Circolare n. 17/2006 del Ministero del Lavoro. Con riferimento al settore dei call center, il Ministero interviene ad individuare le modalità di corretto utilizzo di tale tipologia contrattuale, descrivendo in modo analitico le forme di svolgimento della prestazione lavorativa.

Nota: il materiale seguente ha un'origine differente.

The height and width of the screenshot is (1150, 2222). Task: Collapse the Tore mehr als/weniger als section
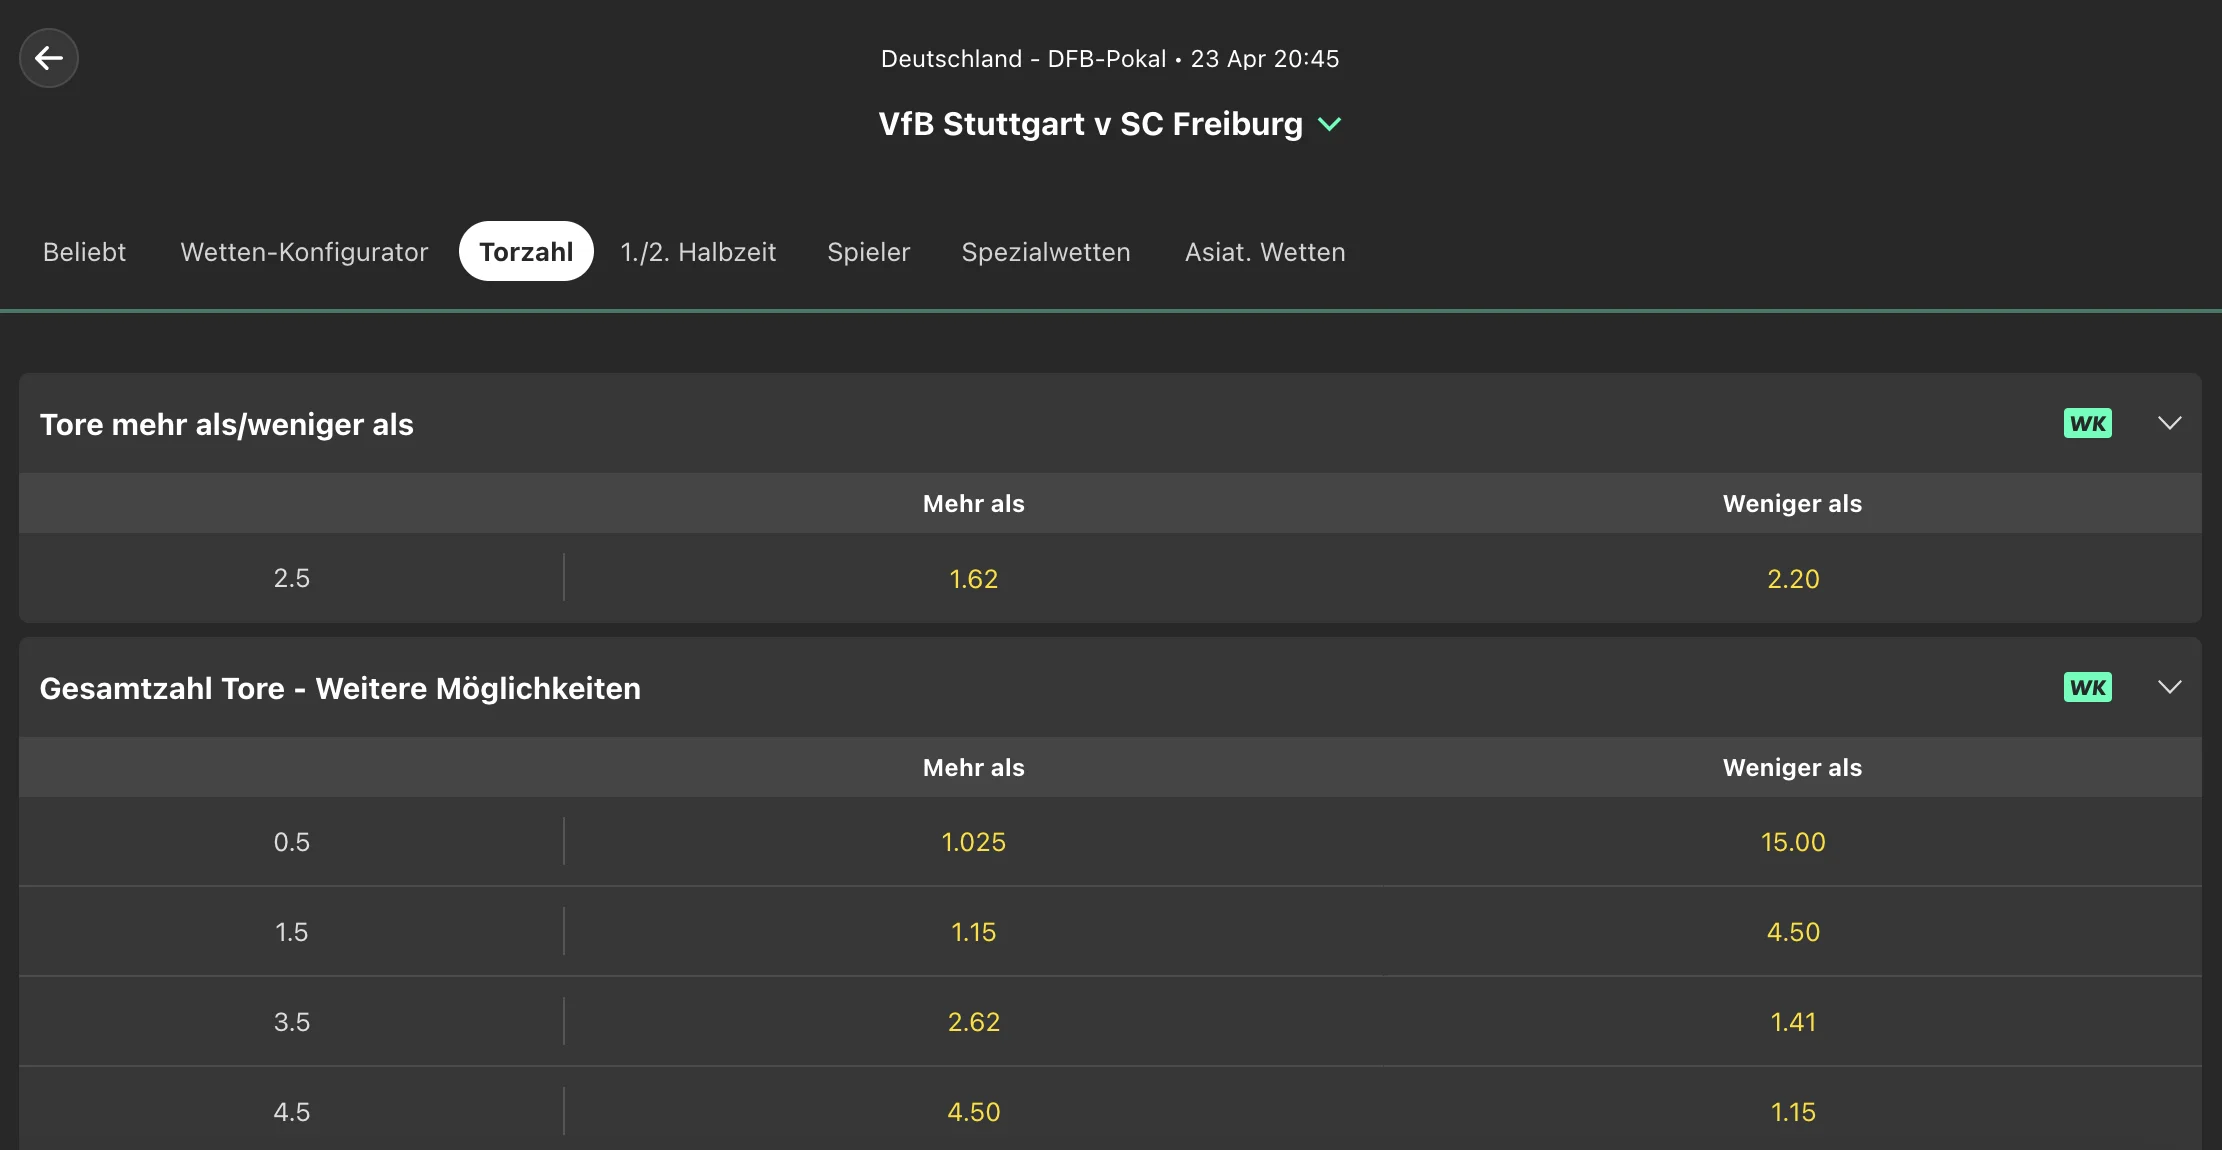pyautogui.click(x=2169, y=423)
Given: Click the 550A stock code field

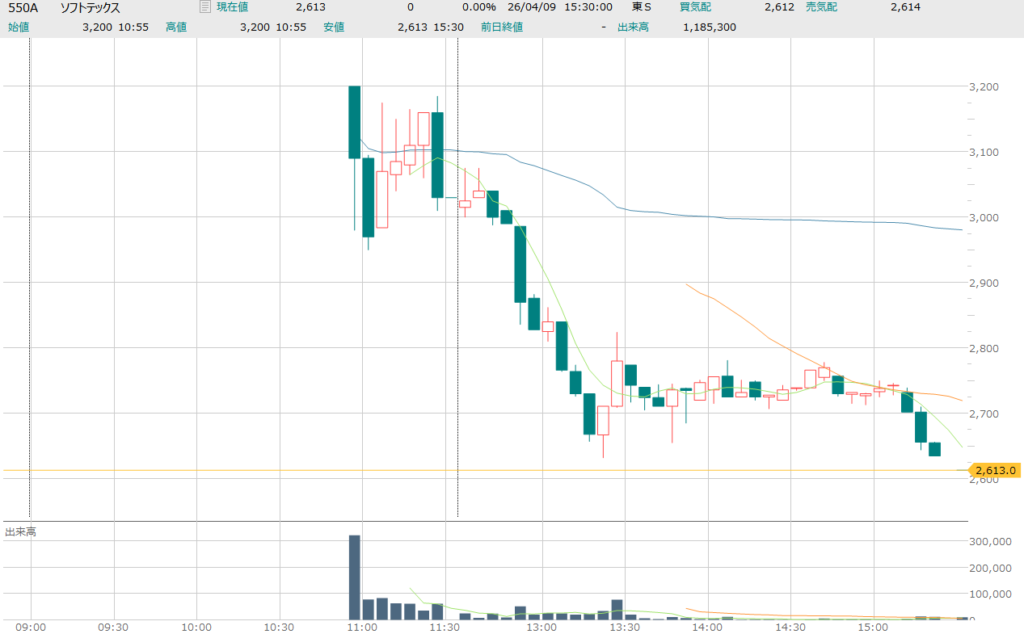Looking at the screenshot, I should coord(24,8).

Circolare n. 4/2008 del Ministero del Lavoro. Il Ministero offre agli organi di vigilanza concrete indicazioni operative per una più incisiva ed uniforme azione ispettiva volta a ricondurre l’utilizzo del contratto a progetto nell’ambito delle finalità individuate dalla legge. Il Ministero, inoltre, fornisce un elenco di alcune particolari attività lavorative che sembrano difficilmente compatibili con la tipologia del contratto a progetto. Eccole:

addetti alla distribuzione di bollette o alla consegna di giornali, riviste ed elenchi telefonici;
addetti alle agenzie ippiche;
addetti alle pulizie;
autisti e autotrasportatori;
babysitter e badanti;
baristi e camerieri;
commessi e addetti alla vendita;
custodi e portieri;
estetiste e parrucchieri;
facchini;
istruttori di autoscuola;
letturisti di contatori;
manutentori;
muratori e qualifiche operaie dell'edilizia;
piloti e assistenti di volo;
prestatori di manodopera nel settore agricolo;
addetti alle attività di segreteria e terminalisti.

Per quanto riguarda le suddette attività lavorative, la sussistenza di un rapporto di lavoro subordinato si presume. Incombe, infatti, sul committente l’onere di provare la riconducibilità del rapporto di lavoro nell’ambito dell’autonomia e, quindi, del rapporto di lavoro a progetto.

Circolare n. 8/2008 del Ministero del Lavoro. Il Ministero fornisce nuove indicazioni sul processo di trasformazione/stabilizzazione dei rapporti di collaborazione in rapporti di lavoro subordinato (D.L. 248/2007 conv. Legge 31/2008).

Gli elementi che identificano un rapporto di lavoro di natura subordinata.
I Giudici del Lavoro intendono la subordinazione come "assoggettamento gerarchico del lavoratore al potere di direzione e controllo del datore di lavoro". La giurisprudenza ha individuato alcuni indici che possono concorrere a dimostrare l’esistenza di un rapporto di lavoro subordinato:

- la sottoposizione del lavoratore al potere disciplinare;
- l’obbligo di eseguire la prestazione nell’orario stabilito dal datore di lavoro;
- la predeterminazione e la continuità ideale della prestazione;
- la periodicità, le caratteristiche e la misura del compenso del lavoratore;
- l’assenza, per il lavoratore, del rischio concernente il risultato finale dell’attività;
- la mancanza di una organizzazione propria del lavoratore che impiega quella del datore;
- l’inserimento strutturale del lavoratore nell’organizzazione produttiva del datore di lavoro.